§ **OBJECTIVE**
Write out the passage on The Dynamics of an Asteroid between "With this class" and "a provincial university.", inclusive.

# The Dynamics of an Asteroid

The cover of The Dynamics of an Asteroid, from Sherlock Holmes: A Game of Shadows.

The Dynamics of An Asteroid is a fictional book by Professor James Moriarty, the implacable foe of Sherlock Holmes. The book is described by author Arthur Conan Doyle in "The Valley of Fear" (written in 1914, but set in 1888) when Sherlock Holmes, speaking of Professor Moriarty, states:

Is he not the celebrated author of The Dynamics of an Asteroid, a book which ascends to such rarefied heights of pure mathematics that it is said that there was no man in the scientific press capable of criticizing it?[1]
Sherlock Holmes, The Valley of Fear

With this class of talent, Professor Moriarty evoked the profound respect of Sherlock Holmes, one of the few opponents to do so (Irene Adler being another).

Doyle also portrayed Professor Moriarty as the author of "a treatise on the binomial theorem", written when he was only 21 years of age. In addition to covering a completely different topic, it must have been quite a bit more accessible, since it got him a position as a chair of mathematics at a provincial university.

In 1809, Carl Friedrich Gauss wrote a ground-breaking treatise[2] on the dynamics of an asteroid (1 Ceres). However, it was understood immediately[3] and his method is still used today (see Gauss' Method).

§ **SUPPLIED DATA**
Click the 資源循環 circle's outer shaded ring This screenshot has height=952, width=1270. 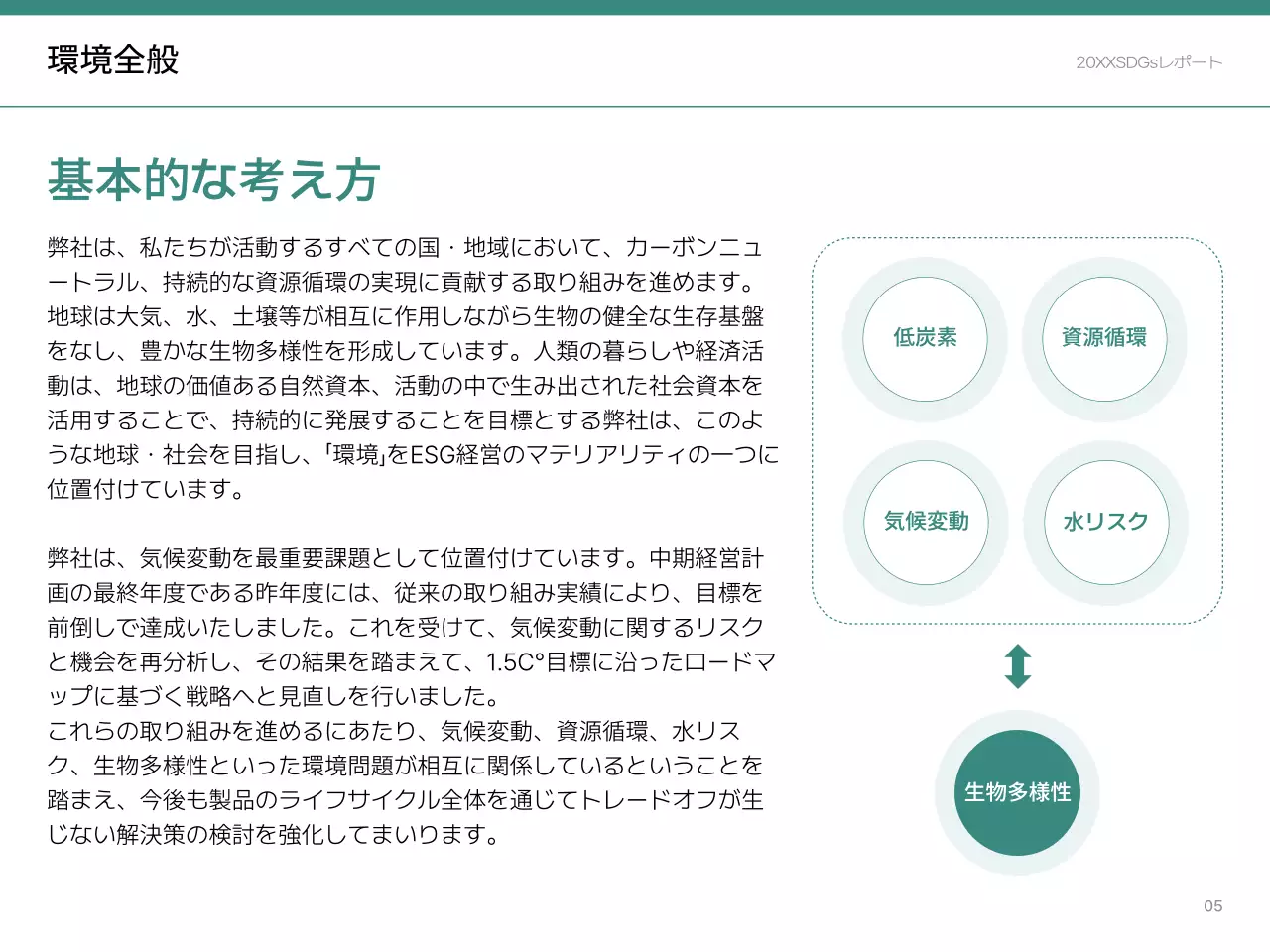click(x=1103, y=268)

§ **EXERCISE RESPONSE**
With this class of talent, Professor Moriarty evoked the profound respect of Sherlock Holmes, one of the few opponents to do so (Irene Adler being another).

Doyle also portrayed Professor Moriarty as the author of "a treatise on the binomial theorem", written when he was only 21 years of age. In addition to covering a completely different topic, it must have been quite a bit more accessible, since it got him a position as a chair of mathematics at a provincial university.